In the data below, the copy begins at the line containing "Where should I" and runs through the last line; repeat those lines exactly, minus the pictures.

Records from a data collection:
--
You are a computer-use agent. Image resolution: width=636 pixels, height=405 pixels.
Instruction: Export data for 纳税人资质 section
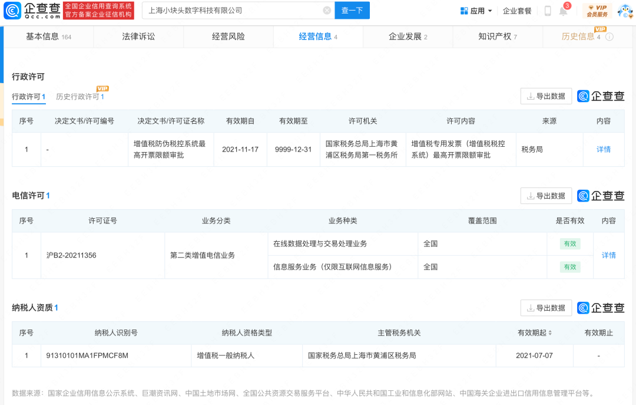tap(546, 308)
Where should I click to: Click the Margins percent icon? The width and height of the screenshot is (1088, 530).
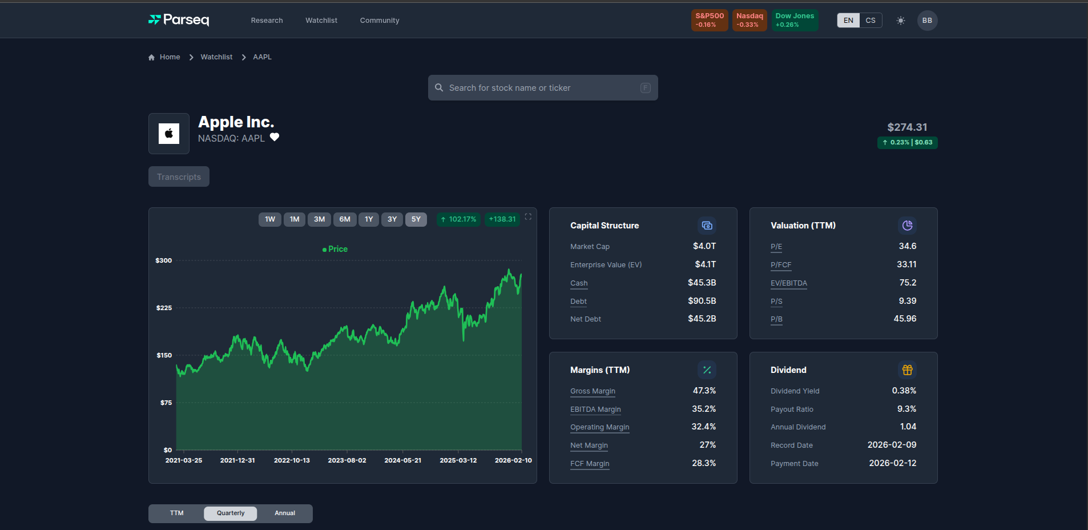click(707, 370)
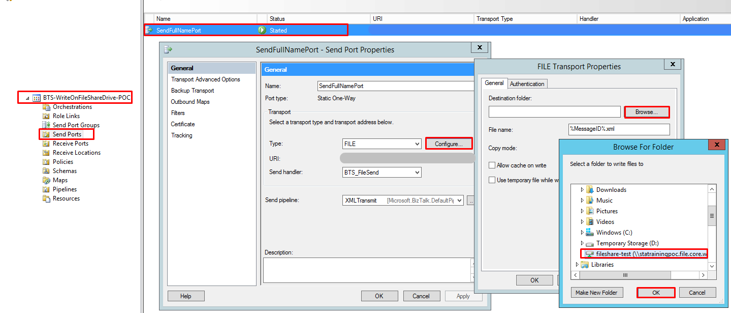Viewport: 731px width, 313px height.
Task: Click the Destination folder text field
Action: (554, 112)

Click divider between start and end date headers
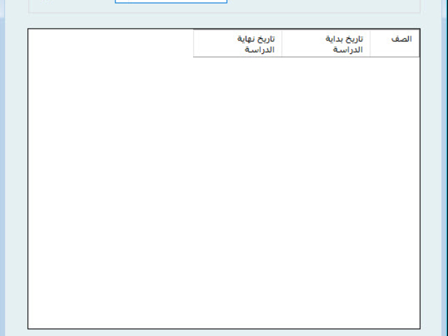tap(282, 43)
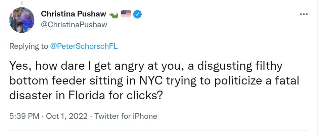The width and height of the screenshot is (320, 136).
Task: Click the Twitter for iPhone source label
Action: tap(126, 116)
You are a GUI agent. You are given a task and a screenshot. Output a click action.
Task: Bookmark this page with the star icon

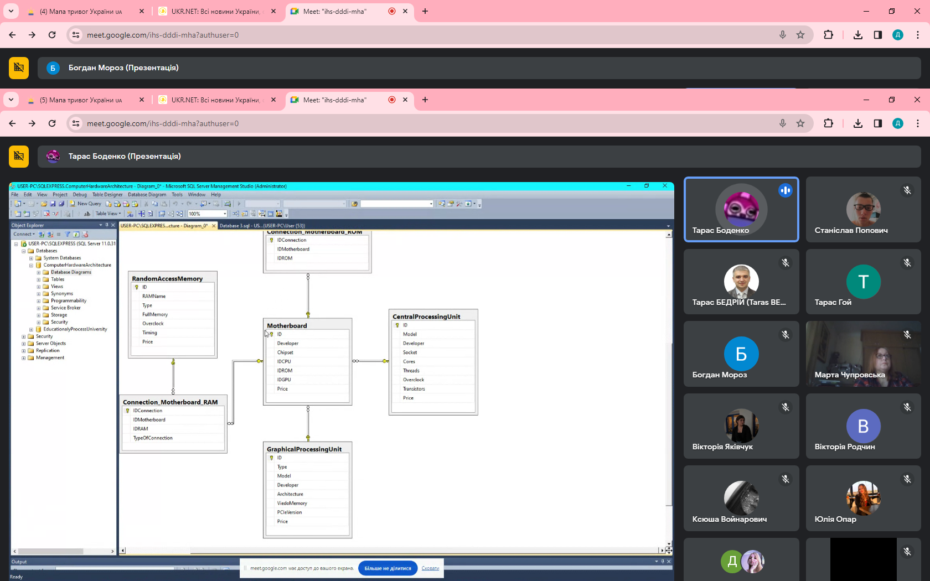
--
# [RESPONSE TO THIS EXERCISE]
Where should I click to: Click the Margins percent icon? The width and height of the screenshot is (1088, 530).
click(707, 370)
Viewport: 731px width, 313px height.
Task: Click the Destination folder text field
Action: (554, 112)

Click divider between start and end date headers
tap(282, 43)
The width and height of the screenshot is (320, 136).
Task: Click the Twitter for iPhone source label
Action: tap(126, 116)
You are a GUI agent. You are given a task and a screenshot. Output a click action.
Task: Bookmark this page with the star icon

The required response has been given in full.